#### [Task goal]
Would you output the entries below only from the line containing "The image size is (1268, 720)." through the line containing "You are a computer-use agent. This", exactly as they stand and with both ends included?

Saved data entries
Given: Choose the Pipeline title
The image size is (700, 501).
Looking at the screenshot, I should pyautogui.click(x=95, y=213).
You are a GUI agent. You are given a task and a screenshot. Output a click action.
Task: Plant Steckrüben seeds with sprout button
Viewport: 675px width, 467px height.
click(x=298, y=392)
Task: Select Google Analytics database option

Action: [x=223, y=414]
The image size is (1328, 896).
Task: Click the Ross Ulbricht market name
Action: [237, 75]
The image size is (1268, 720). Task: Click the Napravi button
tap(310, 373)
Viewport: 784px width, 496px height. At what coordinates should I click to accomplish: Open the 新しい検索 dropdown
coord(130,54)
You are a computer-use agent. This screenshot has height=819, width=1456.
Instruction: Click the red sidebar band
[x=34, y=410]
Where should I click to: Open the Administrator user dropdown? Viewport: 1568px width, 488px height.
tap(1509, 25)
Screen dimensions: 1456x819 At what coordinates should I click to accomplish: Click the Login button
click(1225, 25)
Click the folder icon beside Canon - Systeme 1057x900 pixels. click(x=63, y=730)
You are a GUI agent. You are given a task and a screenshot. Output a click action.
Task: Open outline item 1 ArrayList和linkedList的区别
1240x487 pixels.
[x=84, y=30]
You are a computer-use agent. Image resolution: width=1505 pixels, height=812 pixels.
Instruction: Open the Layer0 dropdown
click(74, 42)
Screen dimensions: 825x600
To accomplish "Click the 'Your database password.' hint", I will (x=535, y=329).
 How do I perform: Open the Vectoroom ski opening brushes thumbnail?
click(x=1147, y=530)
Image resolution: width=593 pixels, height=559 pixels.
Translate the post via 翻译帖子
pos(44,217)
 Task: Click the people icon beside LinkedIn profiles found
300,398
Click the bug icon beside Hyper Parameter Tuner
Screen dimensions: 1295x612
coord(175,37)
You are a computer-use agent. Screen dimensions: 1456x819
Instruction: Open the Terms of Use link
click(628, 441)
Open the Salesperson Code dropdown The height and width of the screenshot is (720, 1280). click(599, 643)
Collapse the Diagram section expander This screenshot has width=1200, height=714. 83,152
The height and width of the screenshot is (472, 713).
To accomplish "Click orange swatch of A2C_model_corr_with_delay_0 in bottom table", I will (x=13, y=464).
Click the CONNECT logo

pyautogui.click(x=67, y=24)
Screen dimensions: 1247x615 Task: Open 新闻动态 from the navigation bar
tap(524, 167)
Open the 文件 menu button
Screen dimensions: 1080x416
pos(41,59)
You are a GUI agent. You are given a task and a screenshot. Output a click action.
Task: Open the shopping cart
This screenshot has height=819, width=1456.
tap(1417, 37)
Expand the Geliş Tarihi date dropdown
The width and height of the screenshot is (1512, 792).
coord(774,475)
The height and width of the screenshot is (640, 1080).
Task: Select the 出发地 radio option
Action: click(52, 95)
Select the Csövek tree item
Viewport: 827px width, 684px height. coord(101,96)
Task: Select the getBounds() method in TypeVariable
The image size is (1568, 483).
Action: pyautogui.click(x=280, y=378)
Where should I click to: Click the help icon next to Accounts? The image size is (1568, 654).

#### [Task answer]
The image size is (1268, 720). Task: Click the Napravi button
tap(310, 373)
Viewport: 784px width, 496px height. At what coordinates should I click to accomplish: Open the 新しい検索 dropdown
coord(130,54)
You are a computer-use agent. This screenshot has height=819, width=1456.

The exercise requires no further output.